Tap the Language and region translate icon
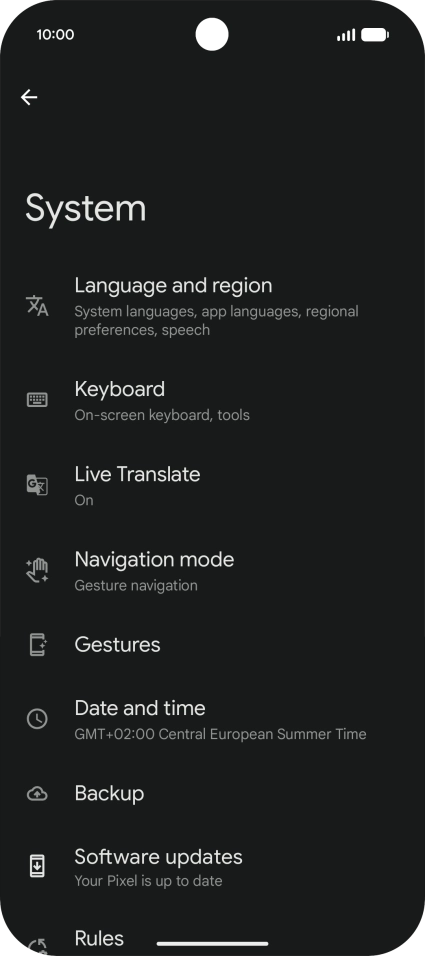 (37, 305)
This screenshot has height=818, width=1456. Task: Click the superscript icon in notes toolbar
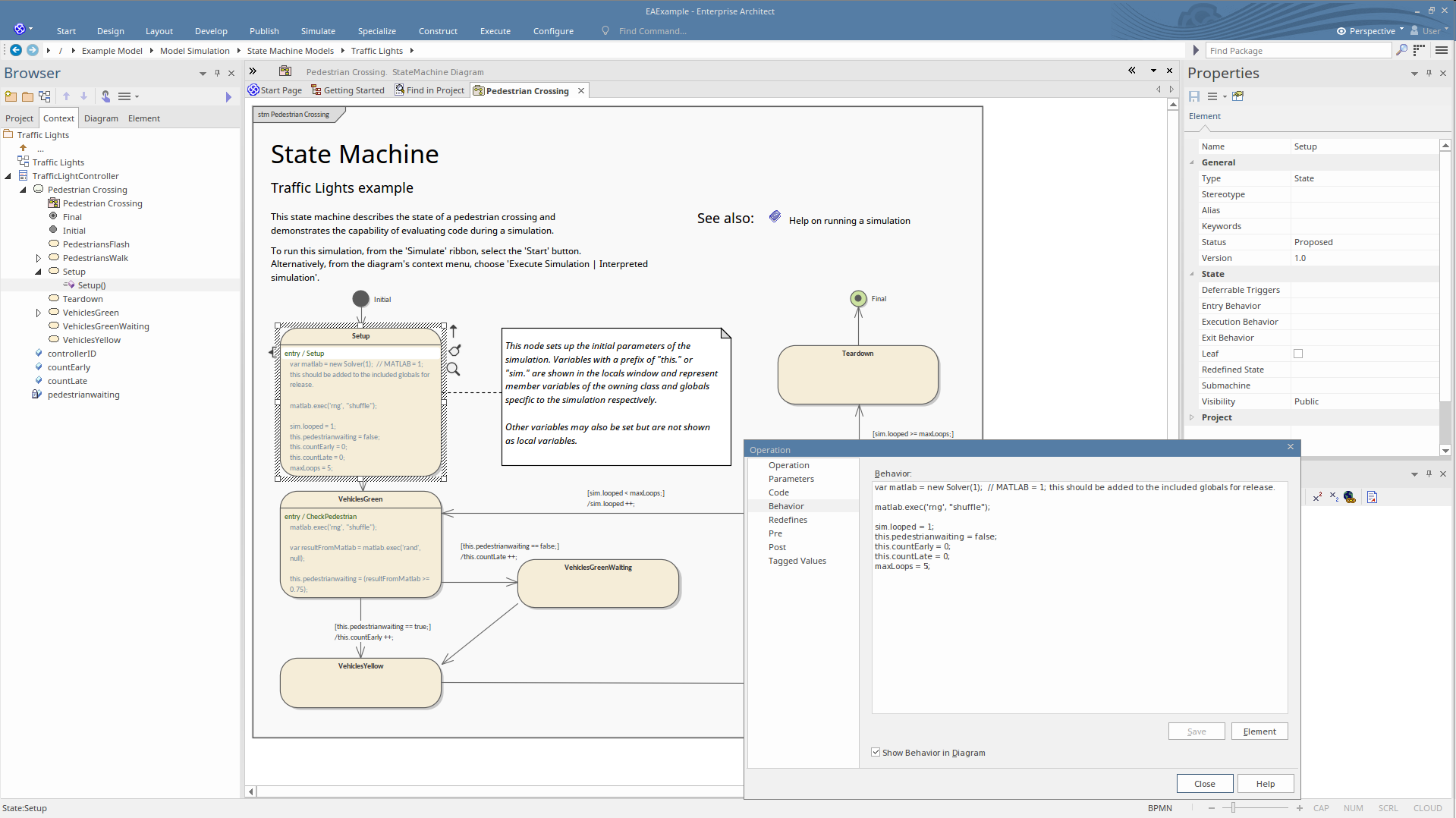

::::::::::

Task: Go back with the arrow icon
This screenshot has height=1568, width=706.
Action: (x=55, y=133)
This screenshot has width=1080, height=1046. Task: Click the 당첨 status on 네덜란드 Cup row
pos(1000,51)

::::::::::

**WHAT THIS TASK INVOLVES:** Exactly the lines starting at the one above with "Tap the Language and region translate icon" and ending at the one with "This screenshot has height=818, width=1456." should be printed, and nothing else. Omit the pictures.

**ANSWER AREA:**
Tap the Language and region translate icon
 (37, 305)
This screenshot has height=818, width=1456. Task: Click the superscript icon in notes toolbar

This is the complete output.